** EXERCISE DESCRIPTION **
Repeat exactly the opening lines of the records, ending with the line that contains "This screenshot has height=276, width=490.".

** SUPPLIED ENTRIES **
*** Begin section ***

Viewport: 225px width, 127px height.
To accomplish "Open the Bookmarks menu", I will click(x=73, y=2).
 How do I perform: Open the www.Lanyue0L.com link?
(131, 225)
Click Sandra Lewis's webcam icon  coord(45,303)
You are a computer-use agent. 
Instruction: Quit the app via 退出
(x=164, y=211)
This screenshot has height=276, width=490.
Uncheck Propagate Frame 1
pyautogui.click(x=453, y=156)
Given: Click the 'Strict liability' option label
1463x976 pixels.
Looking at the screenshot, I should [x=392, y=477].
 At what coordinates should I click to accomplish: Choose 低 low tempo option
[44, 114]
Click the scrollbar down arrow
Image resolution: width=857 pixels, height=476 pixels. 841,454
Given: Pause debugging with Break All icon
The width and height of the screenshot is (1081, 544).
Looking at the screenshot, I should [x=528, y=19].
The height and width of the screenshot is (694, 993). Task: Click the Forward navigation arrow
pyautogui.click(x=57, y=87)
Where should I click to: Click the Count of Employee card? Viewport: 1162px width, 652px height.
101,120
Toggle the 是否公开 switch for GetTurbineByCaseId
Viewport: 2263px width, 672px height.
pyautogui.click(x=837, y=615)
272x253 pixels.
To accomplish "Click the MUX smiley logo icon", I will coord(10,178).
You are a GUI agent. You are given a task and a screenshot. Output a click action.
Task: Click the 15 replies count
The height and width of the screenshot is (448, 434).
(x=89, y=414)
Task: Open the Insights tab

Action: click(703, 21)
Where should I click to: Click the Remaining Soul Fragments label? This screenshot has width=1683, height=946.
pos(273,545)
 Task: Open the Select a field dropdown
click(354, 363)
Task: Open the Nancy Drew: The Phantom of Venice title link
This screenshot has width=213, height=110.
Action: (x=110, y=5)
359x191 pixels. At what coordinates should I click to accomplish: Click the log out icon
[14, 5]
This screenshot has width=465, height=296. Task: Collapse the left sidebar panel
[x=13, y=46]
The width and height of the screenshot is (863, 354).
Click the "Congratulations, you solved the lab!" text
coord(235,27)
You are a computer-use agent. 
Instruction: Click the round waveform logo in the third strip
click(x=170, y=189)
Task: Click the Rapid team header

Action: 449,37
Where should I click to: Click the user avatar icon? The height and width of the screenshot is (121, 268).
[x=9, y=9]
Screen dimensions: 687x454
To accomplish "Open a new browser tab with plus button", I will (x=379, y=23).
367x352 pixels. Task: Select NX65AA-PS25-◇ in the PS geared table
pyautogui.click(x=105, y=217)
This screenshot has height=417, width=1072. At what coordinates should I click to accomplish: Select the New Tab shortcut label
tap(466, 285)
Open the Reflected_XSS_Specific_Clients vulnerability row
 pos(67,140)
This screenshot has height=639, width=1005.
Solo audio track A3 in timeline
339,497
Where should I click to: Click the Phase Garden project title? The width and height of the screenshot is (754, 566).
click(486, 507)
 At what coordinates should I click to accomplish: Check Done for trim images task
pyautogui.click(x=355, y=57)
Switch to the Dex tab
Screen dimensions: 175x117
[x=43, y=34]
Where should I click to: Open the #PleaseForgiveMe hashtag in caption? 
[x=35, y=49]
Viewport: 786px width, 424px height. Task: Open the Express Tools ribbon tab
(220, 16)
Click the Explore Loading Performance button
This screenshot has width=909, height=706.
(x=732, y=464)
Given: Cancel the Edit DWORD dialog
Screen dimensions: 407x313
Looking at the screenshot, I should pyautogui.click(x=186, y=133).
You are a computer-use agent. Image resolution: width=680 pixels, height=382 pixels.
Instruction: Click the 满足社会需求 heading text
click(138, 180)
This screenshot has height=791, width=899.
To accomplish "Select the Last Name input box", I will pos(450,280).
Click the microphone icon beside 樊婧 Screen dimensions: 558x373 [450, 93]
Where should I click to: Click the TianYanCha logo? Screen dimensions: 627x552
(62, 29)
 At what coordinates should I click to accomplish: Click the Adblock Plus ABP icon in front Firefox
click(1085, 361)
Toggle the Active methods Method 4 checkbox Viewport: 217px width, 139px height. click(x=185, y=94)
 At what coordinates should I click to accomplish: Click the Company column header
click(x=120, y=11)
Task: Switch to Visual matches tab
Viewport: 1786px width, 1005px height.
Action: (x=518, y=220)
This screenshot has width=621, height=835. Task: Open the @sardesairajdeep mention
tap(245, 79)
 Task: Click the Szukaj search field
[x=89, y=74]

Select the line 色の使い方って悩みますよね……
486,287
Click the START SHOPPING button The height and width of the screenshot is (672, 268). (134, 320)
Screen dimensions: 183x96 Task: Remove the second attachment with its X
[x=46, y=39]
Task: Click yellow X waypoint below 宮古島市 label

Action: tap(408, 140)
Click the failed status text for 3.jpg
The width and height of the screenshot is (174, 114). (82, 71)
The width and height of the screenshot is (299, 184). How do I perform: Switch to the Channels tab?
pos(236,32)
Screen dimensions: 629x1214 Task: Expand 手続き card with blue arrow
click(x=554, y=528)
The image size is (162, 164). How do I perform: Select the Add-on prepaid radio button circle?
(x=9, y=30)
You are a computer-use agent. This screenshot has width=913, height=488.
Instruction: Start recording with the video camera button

*** End section ***

** SOLUTION TO THIS EXERCISE **
Viewport: 225px width, 127px height.
To accomplish "Open the Bookmarks menu", I will click(x=73, y=2).
 How do I perform: Open the www.Lanyue0L.com link?
(131, 225)
Click Sandra Lewis's webcam icon  coord(45,303)
You are a computer-use agent. 
Instruction: Quit the app via 退出
(x=164, y=211)
This screenshot has height=276, width=490.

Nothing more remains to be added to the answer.